Records from a collection:
****************

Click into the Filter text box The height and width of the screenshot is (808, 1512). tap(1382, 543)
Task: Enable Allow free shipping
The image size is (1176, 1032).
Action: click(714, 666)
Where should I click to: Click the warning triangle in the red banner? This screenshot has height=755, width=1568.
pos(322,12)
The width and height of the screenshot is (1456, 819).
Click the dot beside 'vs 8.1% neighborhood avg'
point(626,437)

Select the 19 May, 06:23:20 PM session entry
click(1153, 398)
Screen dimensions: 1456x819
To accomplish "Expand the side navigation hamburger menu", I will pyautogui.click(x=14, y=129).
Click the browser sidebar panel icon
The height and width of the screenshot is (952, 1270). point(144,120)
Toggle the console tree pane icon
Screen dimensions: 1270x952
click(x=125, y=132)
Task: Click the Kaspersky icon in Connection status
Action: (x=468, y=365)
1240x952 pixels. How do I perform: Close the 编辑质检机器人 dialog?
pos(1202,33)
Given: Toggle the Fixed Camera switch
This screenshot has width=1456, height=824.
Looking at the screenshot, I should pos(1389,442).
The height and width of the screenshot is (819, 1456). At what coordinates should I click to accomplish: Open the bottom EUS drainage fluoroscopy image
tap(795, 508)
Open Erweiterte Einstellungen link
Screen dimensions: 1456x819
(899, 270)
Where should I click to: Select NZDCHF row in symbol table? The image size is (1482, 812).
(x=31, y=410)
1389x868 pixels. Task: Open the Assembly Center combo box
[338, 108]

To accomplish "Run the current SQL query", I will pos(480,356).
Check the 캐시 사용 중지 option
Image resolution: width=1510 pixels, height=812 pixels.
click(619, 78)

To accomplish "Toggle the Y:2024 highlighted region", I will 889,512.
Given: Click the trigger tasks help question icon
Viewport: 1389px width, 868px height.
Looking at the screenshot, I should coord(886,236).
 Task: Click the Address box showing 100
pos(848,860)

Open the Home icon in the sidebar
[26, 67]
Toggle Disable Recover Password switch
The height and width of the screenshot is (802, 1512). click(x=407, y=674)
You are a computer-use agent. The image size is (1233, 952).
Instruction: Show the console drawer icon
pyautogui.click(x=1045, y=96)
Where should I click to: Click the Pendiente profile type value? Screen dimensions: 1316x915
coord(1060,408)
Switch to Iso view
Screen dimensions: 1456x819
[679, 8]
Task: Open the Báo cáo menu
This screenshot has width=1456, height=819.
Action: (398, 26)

****************

◆ **What is required**: Give the data again, exactly as written.

◆ **Response box**:
Click into the Filter text box The height and width of the screenshot is (808, 1512). tap(1382, 543)
Task: Enable Allow free shipping
The image size is (1176, 1032).
Action: click(714, 666)
Where should I click to: Click the warning triangle in the red banner? This screenshot has height=755, width=1568.
pos(322,12)
The width and height of the screenshot is (1456, 819).
Click the dot beside 'vs 8.1% neighborhood avg'
point(626,437)

Select the 19 May, 06:23:20 PM session entry
click(1153, 398)
Screen dimensions: 1456x819
To accomplish "Expand the side navigation hamburger menu", I will pyautogui.click(x=14, y=129).
Click the browser sidebar panel icon
The height and width of the screenshot is (952, 1270). point(144,120)
Toggle the console tree pane icon
Screen dimensions: 1270x952
click(x=125, y=132)
Task: Click the Kaspersky icon in Connection status
Action: (x=468, y=365)
1240x952 pixels. How do I perform: Close the 编辑质检机器人 dialog?
pos(1202,33)
Given: Toggle the Fixed Camera switch
This screenshot has width=1456, height=824.
Looking at the screenshot, I should pos(1389,442).
The height and width of the screenshot is (819, 1456). At what coordinates should I click to accomplish: Open the bottom EUS drainage fluoroscopy image
tap(795, 508)
Open Erweiterte Einstellungen link
Screen dimensions: 1456x819
(899, 270)
Where should I click to: Select NZDCHF row in symbol table? The image size is (1482, 812).
(x=31, y=410)
1389x868 pixels. Task: Open the Assembly Center combo box
[338, 108]

To accomplish "Run the current SQL query", I will pos(480,356).
Check the 캐시 사용 중지 option
Image resolution: width=1510 pixels, height=812 pixels.
click(619, 78)

To accomplish "Toggle the Y:2024 highlighted region", I will 889,512.
Given: Click the trigger tasks help question icon
Viewport: 1389px width, 868px height.
Looking at the screenshot, I should coord(886,236).
 Task: Click the Address box showing 100
pos(848,860)

Open the Home icon in the sidebar
[26, 67]
Toggle Disable Recover Password switch
The height and width of the screenshot is (802, 1512). click(x=407, y=674)
You are a computer-use agent. The image size is (1233, 952).
Instruction: Show the console drawer icon
pyautogui.click(x=1045, y=96)
Where should I click to: Click the Pendiente profile type value? Screen dimensions: 1316x915
coord(1060,408)
Switch to Iso view
Screen dimensions: 1456x819
[679, 8]
Task: Open the Báo cáo menu
This screenshot has width=1456, height=819.
Action: (398, 26)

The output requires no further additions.